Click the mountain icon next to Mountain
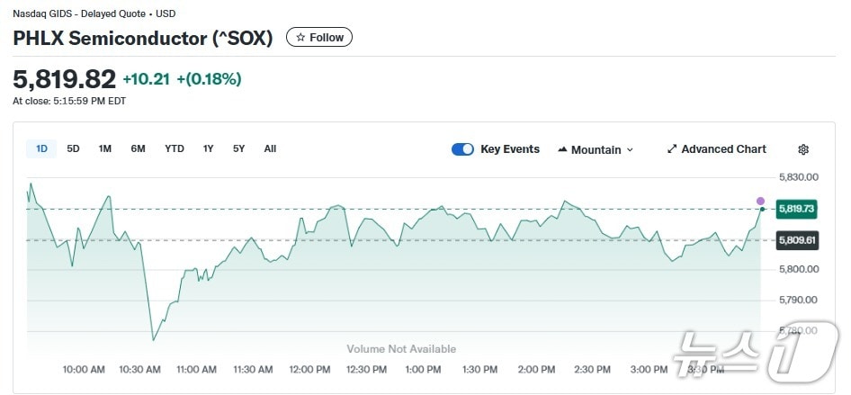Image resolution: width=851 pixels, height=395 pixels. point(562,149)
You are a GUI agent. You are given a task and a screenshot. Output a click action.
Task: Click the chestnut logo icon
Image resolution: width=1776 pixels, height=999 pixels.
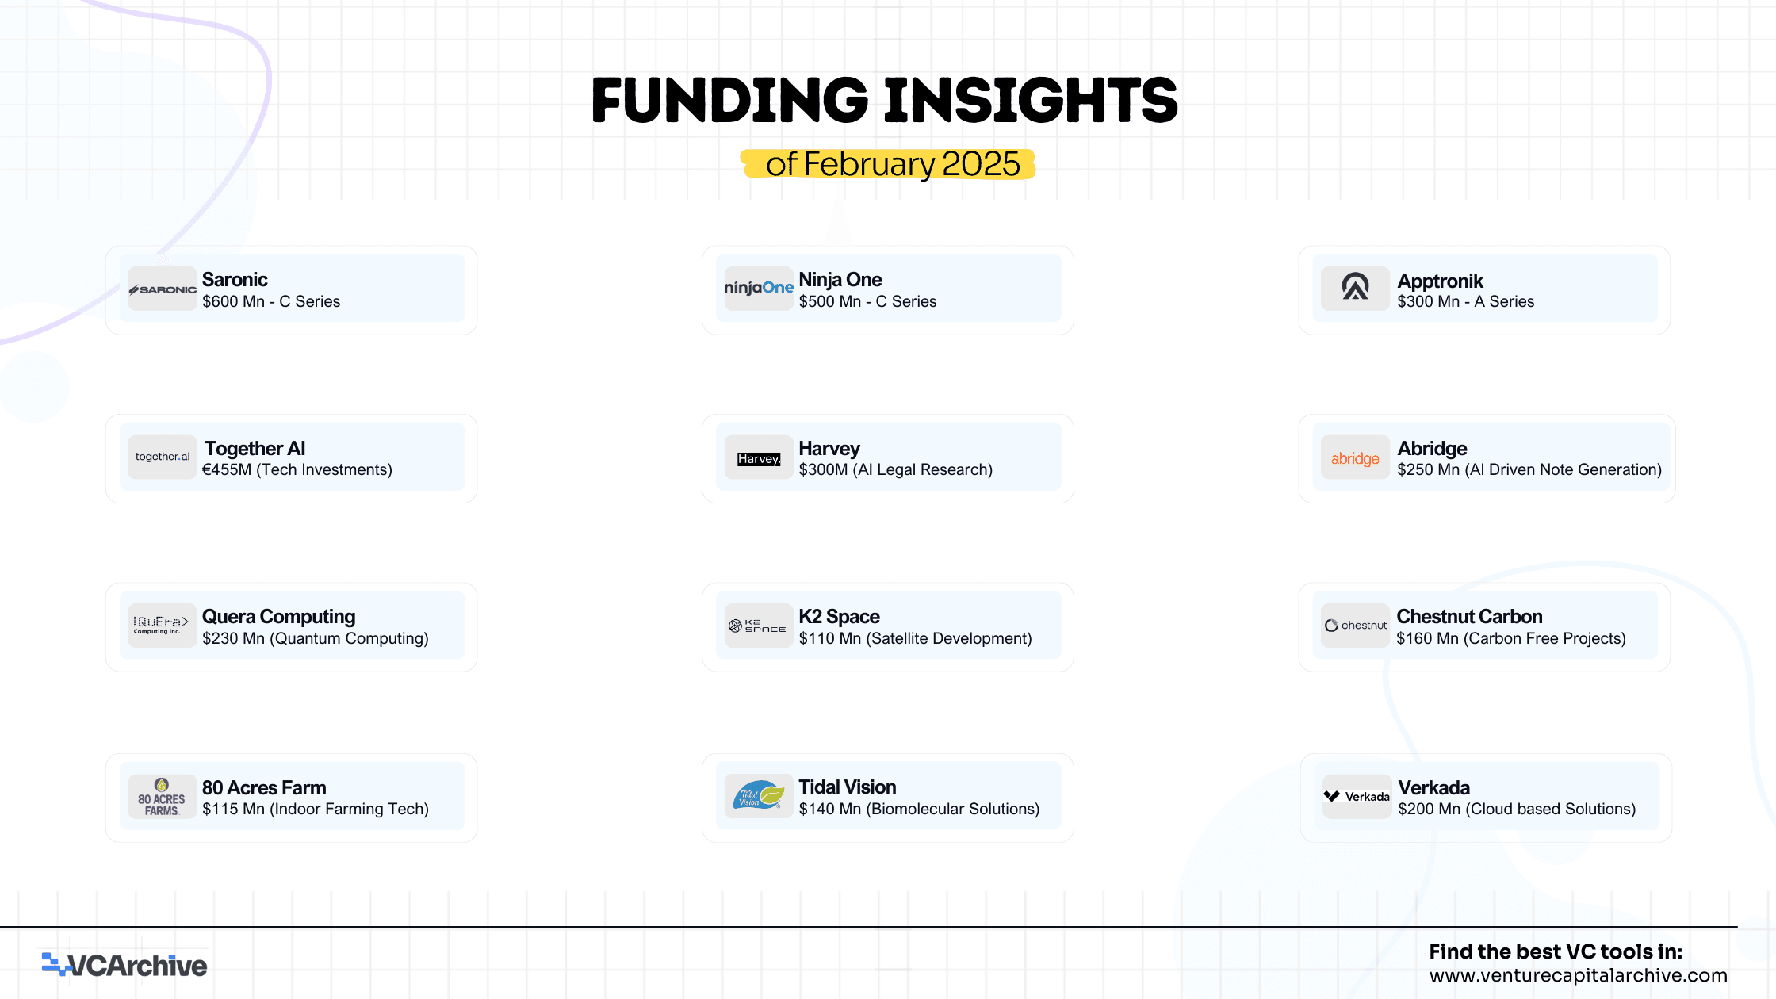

- - - - -

§ PROMPT
Print the lines from the one holding "You are a GUI" through the last line of the records, word for word, and omit the pictures.

§ EXERCISE ANSWER
You are a GUI agent. You are given a task and a screenshot. Output a click action.
Task: Click the chestnut logo icon
Image resolution: width=1776 pixels, height=999 pixels.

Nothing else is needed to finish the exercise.